Directive » Decide whether each statement below agrees with the forum post about the Hobby King radio, answering yes or no and quoting the deciding words of the post. 1. Extra receivers for the radio cost $15. 2. If one item in an order is out of stock, the company ships the other items first and sends that item later. 3. RC air hobbyists use the company because of its deals.

# HK radio for Beltrol & Railboss



## Dave Ottney (Jan 2, 2008)

The Hobby King 6 channel radio that can be used for the Beltrol & Railboss is a great value for the money ($33). Extra receivers are only $15. There is one thing to be aware of when ordering from the Hobby City page- (http://www.hobbycity.com/hobbycity/...2.4Ghz+HobbyKing&idCategory=295&ParentCat=190) 
Do not include in an order any items showing a negative number in the IN STOCK box. Even if it is an inexpensive item, because its showing as out of stock (negative number), your whole order will be hung up until that item comes back into stock. They don't do partial orders.
This company is extremely active and the RC air guys are using it because of the great deals on various items.

[Pointing records for text and elements]
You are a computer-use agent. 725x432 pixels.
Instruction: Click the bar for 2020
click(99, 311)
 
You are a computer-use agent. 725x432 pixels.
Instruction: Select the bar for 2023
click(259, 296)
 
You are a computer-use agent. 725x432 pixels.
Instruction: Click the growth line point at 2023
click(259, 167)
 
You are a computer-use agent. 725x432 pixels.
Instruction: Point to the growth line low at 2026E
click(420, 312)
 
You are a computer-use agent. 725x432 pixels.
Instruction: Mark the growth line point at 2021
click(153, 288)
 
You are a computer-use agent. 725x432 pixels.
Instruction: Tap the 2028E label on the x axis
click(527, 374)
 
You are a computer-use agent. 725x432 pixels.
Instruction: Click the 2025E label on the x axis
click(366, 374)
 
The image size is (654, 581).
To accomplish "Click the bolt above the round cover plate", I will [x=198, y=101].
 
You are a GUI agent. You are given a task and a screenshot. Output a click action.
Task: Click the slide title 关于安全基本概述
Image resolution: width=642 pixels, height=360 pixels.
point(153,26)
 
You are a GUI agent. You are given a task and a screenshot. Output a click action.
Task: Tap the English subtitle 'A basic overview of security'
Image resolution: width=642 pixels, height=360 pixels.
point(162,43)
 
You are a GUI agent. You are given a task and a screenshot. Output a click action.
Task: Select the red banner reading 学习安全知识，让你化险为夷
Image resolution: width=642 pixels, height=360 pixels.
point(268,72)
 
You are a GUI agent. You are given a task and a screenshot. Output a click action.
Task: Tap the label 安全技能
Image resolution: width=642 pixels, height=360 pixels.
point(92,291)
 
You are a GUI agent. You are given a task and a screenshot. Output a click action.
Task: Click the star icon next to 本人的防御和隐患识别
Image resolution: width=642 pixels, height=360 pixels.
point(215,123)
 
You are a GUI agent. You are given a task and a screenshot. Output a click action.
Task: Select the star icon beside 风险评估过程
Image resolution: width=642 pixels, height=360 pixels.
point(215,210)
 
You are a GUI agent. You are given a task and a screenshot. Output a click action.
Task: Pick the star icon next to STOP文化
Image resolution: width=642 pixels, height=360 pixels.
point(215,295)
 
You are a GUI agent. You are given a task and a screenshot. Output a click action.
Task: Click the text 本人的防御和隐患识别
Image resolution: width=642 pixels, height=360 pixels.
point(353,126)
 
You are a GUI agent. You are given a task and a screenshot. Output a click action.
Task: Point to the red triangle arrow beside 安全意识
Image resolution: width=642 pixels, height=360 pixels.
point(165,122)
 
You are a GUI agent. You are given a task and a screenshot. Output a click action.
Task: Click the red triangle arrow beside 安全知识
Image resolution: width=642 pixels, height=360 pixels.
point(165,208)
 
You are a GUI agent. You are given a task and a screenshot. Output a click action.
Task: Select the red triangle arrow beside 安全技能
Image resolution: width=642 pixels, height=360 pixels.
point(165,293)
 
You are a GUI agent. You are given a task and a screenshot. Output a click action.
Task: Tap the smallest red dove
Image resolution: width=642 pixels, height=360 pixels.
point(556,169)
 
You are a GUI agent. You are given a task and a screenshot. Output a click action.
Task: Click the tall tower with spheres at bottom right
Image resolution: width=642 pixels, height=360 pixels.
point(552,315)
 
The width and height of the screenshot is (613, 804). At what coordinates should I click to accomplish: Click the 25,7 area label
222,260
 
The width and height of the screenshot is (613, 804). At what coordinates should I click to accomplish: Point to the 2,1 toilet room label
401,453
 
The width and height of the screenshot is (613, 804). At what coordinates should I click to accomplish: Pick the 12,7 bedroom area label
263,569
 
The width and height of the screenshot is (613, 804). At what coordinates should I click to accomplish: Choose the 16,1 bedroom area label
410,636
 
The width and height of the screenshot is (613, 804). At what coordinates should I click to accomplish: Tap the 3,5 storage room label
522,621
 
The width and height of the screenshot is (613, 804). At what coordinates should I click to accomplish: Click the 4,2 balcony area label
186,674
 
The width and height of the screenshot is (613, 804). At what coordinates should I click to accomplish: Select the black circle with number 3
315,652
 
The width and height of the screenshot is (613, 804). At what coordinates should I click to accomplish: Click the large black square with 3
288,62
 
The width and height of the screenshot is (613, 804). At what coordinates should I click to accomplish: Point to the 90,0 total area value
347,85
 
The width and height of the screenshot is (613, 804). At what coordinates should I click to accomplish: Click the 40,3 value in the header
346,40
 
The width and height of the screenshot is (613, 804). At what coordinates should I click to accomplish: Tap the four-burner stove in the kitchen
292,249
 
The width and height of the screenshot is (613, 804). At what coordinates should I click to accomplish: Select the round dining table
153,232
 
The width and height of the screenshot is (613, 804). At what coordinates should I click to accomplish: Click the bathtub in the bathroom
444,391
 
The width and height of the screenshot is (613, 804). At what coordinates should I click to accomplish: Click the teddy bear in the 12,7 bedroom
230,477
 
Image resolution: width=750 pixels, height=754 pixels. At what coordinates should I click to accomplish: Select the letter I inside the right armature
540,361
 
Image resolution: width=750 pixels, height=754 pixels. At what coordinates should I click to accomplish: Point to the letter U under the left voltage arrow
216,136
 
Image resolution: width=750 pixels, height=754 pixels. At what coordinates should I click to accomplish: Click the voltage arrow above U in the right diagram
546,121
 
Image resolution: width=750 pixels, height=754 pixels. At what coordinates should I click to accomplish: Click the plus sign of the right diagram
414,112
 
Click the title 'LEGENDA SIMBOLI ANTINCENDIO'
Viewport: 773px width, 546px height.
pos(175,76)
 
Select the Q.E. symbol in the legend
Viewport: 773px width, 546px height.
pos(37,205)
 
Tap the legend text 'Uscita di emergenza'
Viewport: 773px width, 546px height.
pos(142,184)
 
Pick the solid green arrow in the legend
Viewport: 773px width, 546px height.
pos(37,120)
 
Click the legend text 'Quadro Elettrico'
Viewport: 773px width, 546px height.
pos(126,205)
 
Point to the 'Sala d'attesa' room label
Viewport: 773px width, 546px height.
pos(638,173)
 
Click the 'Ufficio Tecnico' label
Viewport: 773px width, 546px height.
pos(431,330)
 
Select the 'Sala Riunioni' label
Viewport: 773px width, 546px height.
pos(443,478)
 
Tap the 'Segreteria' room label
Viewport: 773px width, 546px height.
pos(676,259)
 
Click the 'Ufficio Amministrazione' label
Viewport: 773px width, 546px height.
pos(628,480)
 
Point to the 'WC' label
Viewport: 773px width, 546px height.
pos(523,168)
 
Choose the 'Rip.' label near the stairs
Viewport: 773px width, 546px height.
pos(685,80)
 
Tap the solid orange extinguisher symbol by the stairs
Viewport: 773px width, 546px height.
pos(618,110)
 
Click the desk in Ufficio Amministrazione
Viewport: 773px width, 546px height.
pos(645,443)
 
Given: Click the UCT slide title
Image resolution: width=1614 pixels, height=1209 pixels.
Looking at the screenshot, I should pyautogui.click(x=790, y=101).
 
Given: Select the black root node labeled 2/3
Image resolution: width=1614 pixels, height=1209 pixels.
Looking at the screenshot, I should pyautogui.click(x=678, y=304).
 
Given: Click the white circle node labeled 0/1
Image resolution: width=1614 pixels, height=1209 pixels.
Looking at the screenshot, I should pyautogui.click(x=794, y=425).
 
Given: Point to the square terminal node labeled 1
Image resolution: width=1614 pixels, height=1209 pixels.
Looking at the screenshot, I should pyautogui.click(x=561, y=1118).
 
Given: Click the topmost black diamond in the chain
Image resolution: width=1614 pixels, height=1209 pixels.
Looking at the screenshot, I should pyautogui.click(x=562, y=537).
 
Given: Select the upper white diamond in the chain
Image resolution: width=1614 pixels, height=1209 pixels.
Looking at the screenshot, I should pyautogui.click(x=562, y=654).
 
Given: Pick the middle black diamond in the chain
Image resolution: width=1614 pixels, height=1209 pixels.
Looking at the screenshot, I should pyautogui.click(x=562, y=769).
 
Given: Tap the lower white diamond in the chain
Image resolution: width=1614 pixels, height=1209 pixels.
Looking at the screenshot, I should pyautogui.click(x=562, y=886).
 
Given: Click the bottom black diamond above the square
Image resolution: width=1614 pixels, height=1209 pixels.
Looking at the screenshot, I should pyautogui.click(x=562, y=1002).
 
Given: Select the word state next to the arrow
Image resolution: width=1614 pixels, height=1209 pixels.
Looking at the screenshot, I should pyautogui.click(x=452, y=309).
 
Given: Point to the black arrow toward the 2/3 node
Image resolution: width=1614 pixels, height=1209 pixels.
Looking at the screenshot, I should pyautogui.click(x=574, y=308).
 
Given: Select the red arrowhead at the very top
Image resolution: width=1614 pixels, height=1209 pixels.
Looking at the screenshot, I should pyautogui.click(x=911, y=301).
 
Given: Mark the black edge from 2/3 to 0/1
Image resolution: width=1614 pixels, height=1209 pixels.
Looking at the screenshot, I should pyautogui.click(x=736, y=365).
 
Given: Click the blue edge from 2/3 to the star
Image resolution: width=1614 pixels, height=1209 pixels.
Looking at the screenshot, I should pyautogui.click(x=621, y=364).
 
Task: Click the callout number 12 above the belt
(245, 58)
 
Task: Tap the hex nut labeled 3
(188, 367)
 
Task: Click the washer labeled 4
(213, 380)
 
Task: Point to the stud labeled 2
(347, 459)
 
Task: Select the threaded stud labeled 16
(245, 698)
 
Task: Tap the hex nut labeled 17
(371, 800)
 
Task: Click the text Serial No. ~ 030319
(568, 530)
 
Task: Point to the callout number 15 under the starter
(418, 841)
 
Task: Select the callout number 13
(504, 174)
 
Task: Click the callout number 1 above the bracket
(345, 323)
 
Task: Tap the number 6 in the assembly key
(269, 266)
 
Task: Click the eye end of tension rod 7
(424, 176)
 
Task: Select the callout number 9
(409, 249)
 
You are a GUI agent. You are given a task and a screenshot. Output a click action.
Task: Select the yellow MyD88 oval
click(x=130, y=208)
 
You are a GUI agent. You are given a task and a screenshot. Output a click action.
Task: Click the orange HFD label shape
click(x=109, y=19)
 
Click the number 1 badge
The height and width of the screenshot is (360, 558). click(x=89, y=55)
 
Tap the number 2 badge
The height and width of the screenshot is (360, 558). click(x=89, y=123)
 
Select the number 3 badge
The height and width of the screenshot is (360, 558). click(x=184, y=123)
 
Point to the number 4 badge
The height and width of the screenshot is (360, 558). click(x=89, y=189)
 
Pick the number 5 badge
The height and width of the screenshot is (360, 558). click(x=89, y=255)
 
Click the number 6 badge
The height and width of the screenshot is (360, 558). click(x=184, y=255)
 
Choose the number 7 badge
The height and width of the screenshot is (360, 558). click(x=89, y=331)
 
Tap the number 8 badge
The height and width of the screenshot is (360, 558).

Exercise answer »
1. Yes: "Extra receivers are only $15."
2. No: "your whole order will be hung up until that item comes back into stock. They don't do partial orders."
3. Yes: "the RC air guys are using it because of the great deals on various items."